Moshe Bar, PhD is the former Director of the Cognitive Neuroscience Lab at Harvard Medical School and the Massachusetts General Hospital and an internationally renowned cognitive neuroscientist. He has a PhD in cognitive neuroscience from the University of Southern California in Los Angeles. For his outstanding research and academic achievements, he has received many awards and honors, including the prestigious 21st Century Science Initiative Award from the McDonnell Foundation, and the Hebb Award from The International Neural Networks Society. He headed the Gonda Multidisciplinary Brain Research Center at Bar-Ilan University in Israel until recently.

David is Director of Research Initiatives and Accredited Education at Sky Factory, a design and manufacturing company that leverages a fine arts framework, digital technology expertise, and cognitive psychology to create evidence-based design, biophilic illusions of nature. David manages collaborative studies with leading healthcare organizations to explore the impact of neuroaesthetics and spatial cognition in clinical settings.

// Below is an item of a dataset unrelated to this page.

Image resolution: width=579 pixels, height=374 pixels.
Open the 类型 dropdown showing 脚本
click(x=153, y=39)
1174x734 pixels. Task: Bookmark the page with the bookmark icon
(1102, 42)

He has presented Sky Factory’s peer reviewed research at the European Healthcare Design Conference and the Academy of Neuroscience for Architecture (ANFA). He is a member of ANFA’s Center for Education (ACE), The Center for Health Design and the National Association of Science Writers (USA). He earned a Certificate of Research Excellence (CORE) from the Environmental Design Research Association (2017) as part of an interdisciplinary team exploring the neural correlates of nature stimuli in architectural illusions.

David has published essays on Cognitive Biophilia in Human Spaces, Conscious Cities Journal, Radiology Today, SALUS Journal, Work/Design Magazine and Healthcare Estates Journal. He is the lead researcher and co-author of several Continuing Education courses for credit (AIA, USGBC, IDCEC, PXI), including In Search of Deep Beauty: Neuroaesthetics and Wholeness in Design I; The Neurobiology of Biophilia & Spatial Cognition; The Restorative Impact of Perceived Open Space; and Biophilic Illusions: Foundations.

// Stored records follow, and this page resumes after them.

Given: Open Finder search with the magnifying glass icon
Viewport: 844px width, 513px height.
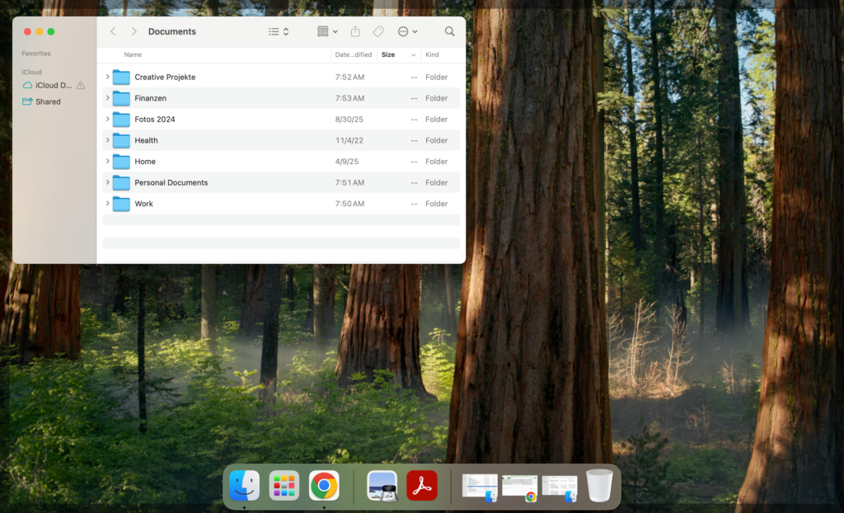Looking at the screenshot, I should (x=449, y=31).
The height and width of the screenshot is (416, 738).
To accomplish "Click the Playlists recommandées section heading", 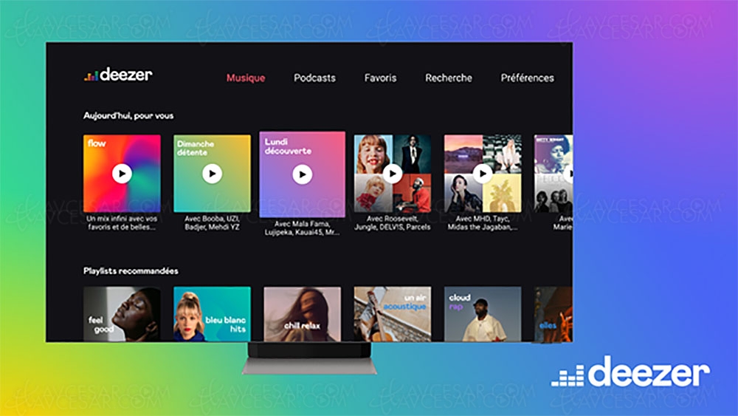I will point(131,271).
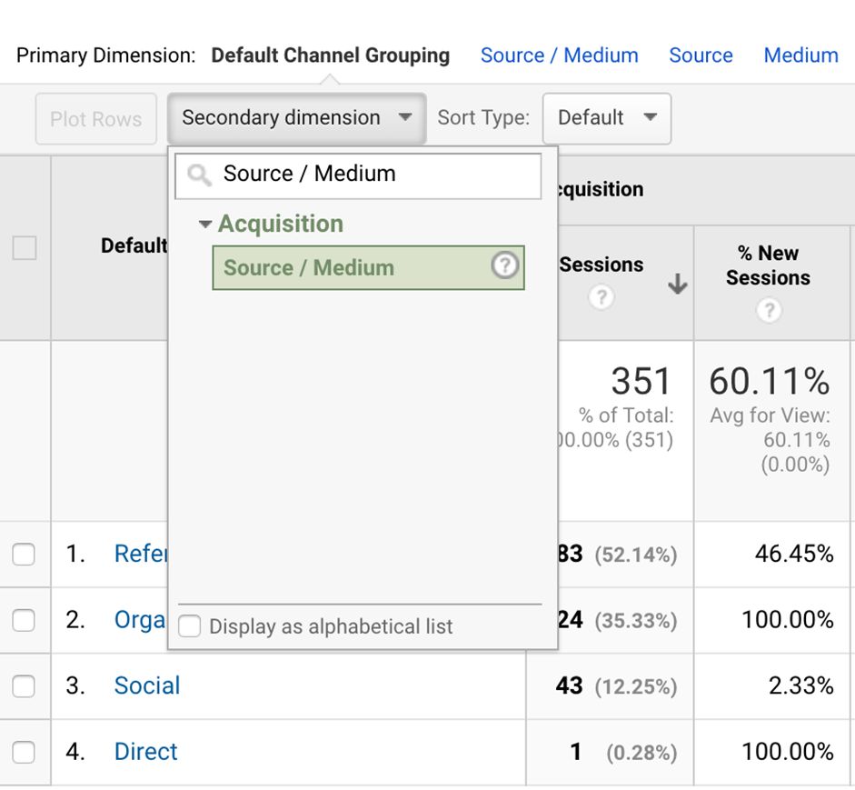The height and width of the screenshot is (790, 855).
Task: Switch primary dimension to Source / Medium
Action: (558, 55)
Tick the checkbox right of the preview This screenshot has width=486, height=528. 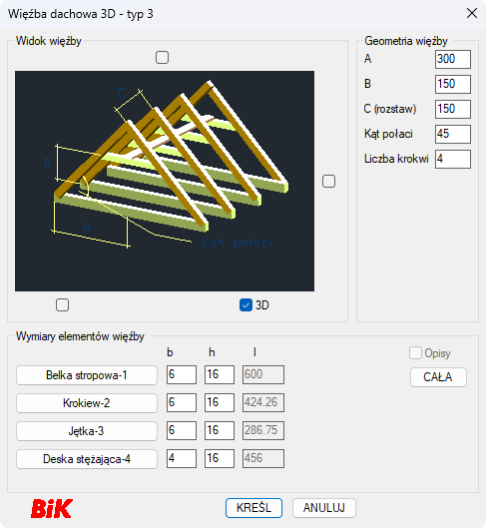coord(329,182)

Trish Hansen is the Founding Principal of ReWonder.

Shaped by the oceans and the spirit of seafaring through her father’s Danish & Norwegian ancestry and the wild places of her mother’s Irish & Scottish roots, Trish was born and grew up on the unceded lands of Kaurna People in Tarntanya, of karra yerta; red gums along the creek, sacred places known as Adelaide, South Australia.

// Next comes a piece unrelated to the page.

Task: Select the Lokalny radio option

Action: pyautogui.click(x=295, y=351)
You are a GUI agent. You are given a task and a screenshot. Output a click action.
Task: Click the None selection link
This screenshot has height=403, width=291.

As a mother, as community, health leader, arts practitioner, community weaver, creative producer, writer, facilitator and educator, Trish catalyses regenerative futures in myriad, collaborative ways.

Her work spans diverse sectors and industries, partnering with curious and visionary leaders to weave ecological, cultural, and social flourishing into the fabric of their professional practice and industry endeavours.

Trish currently leads a hospital based Arts in Health team service to integrate arts into everyday healthcare through creative therapies, exhibitions, music and performing arts programs – to improve healing and recovery.

Trish writes children’s fiction, using magical realism to translate the voices of Earth’s smallest living beings into eco-futurist adventures and serves of Boards and committees.

At the heart of her practice is a deep commitment to amplifying and integrating the perspectives of local living beings (including humans) and ecosystems into strategic planning, urban design and decision-making, through the voices of children, young people and the imagined spirit of future generations.

 


 

Good Design Australia Ambassador, advocating for the role of design in cultivating regenerative futures.

Founding Chief Executive Officer of Kindred Australia; a not-for-profit that enriches the lives of children and young people, especially those experiencing disadvantage – through arts and culture.

Member of the City of Norwood, Payneham & St Peters Economic Development Committee.